Each practice simulates a national or world competition, where teams of three students solve as many real-life problems as they can within the time allotted. They route fire trucks through city streets confused with closed intersections, arrange gate arrivals at a backed-up airport, determine the shortest distances for a series of shipments from various distribution centers.
“The practices prepare them for the mental drain of competition,” Martin says. “They enjoy it enough to put in extra work. If you come to the labs late at night during the week, you’ll find people practicing.”
Everyone from the six-person coaching staff and 27-member team talks about “culture” as the biggest difference-maker. Villalobos is a National Hispanic Scholar who didn’t even like coding until coming to UCF. An Introduction to Computer Programming class sparked a bit of intrigue. Then, while working on an electric longboard in a lab, someone convinced Villalobos to try out for the computer programming team.

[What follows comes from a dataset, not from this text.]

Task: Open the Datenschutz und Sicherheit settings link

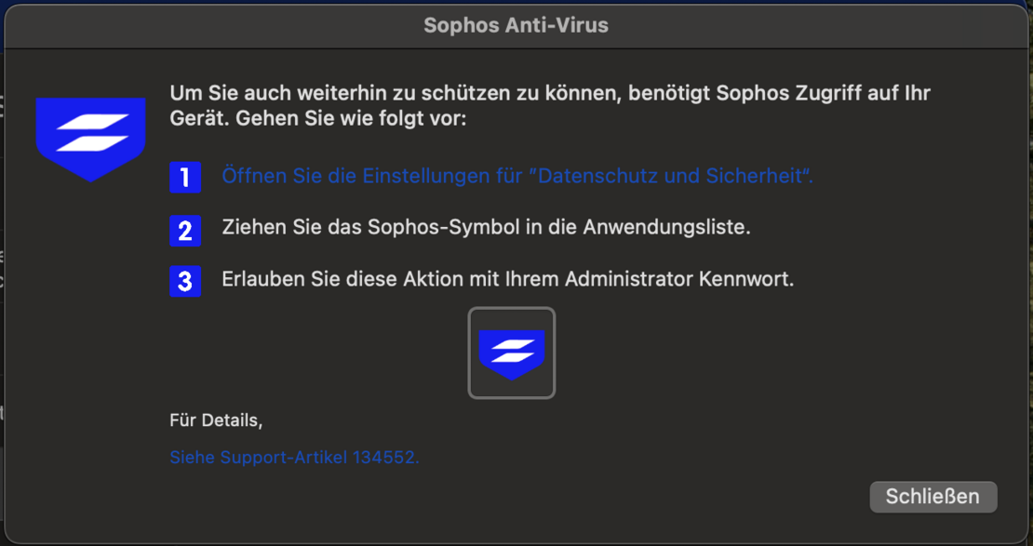Action: point(517,175)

“I didn’t quite make the team,” Villalobos says of the tryouts that thinned 100-plus students down to 18 varsity and nine junior varsity competitors. “It drove me to train harder.”
For the next few months, Villalobos practiced more than 40 hours a week. The work paid off when Villalobos was invited to join the JV team before eventually being promoted to varsity.

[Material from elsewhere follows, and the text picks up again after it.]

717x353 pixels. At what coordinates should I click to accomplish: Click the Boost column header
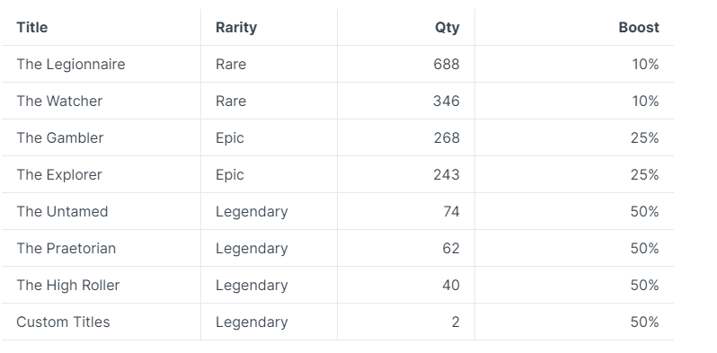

“I had no idea how talented the other teams were until my first competition,” Villalobos says. “You see these students from MIT, Stanford, Russia and China. It’s a reminder that we can’t slack off. For every moment we aren’t training, other teams are getting better. There’s a saying we use: ‘Hard work beats talent when talent doesn’t work hard.’ ”

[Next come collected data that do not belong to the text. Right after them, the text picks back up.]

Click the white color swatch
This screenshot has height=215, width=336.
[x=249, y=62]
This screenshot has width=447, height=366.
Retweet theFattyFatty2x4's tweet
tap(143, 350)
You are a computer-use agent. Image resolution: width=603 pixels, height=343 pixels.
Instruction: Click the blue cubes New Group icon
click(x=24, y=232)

To be sure, UCF’s computer programming team has both: a deep pool of talented students who have to work to earn spots on a team that’s won bronze at worlds (in 2018) while traveling to Moscow, Portugal and Beijing. The most important props, though, come from their fellow Knights. During halftime of a football game last fall, UCF President Alexander N. Cartwright introduced the team to the home crowd.
“That was super cool,” Villalobos says, before adding, “but that same week the cybersecurity team got a big congratulations on a road sign for finishing first at a national competition. Their success adds fuel for us to do even better.”
Cybersecurity mastermind Cameron Whitehead first became aware of UCF’s national prestige when he saw a picture of the C3 team on a marquee in Times Square. He was 14 at the time. A year earlier he’d developed his own online video game. By the time he came to UCF at the age of 19, he already had a bachelor’s and two master’s degrees. He’s about to complete a third, in digital forensics. His reasons for coming to UCF had to do with those banners in L3Harris and some problems he encountered with his video game.
“I discovered vulnerabilities in my game that fit with the research I’m doing on securing power grids,” he says.
To dive even deeper into the tactical minds of bad guys, Whitehead and his sister, Caitlin, joined the Collegiate Cyber Defense Club (commonly known as Hack@UCF). Their skills stood out enough for Nedorost to pull them onto the national championship C3 team. Since March 2021, they’ve stood on more than 12 podiums around the country.
“Wherever UCF goes to compete, it seems like we’re the defending champions,” Cameron says.
On Nov. 2, the Whiteheads and Jeffrey DiVincent won the Aviation ISAC Student Challenge in Orlando. The next morning, they drove to Orlando International Airport for an early morning flight to Illinois, where they’d compete in CyberForce.
“When we went through security, I prayed no one would see my search history from the day before when the competition required us to understand and test airport security systems,” Cameron says.
At the event he didn’t want the competitors from 108 schools to witness anything other than another win for UCF.
“We’ve set a high standard, and we use it get better every year,” he says.
When he’s asked about the computer programming team, he says, “They represent UCF, so I’m proud when they do well. They develop the programming, and we find flaws in it. We both make the world better.”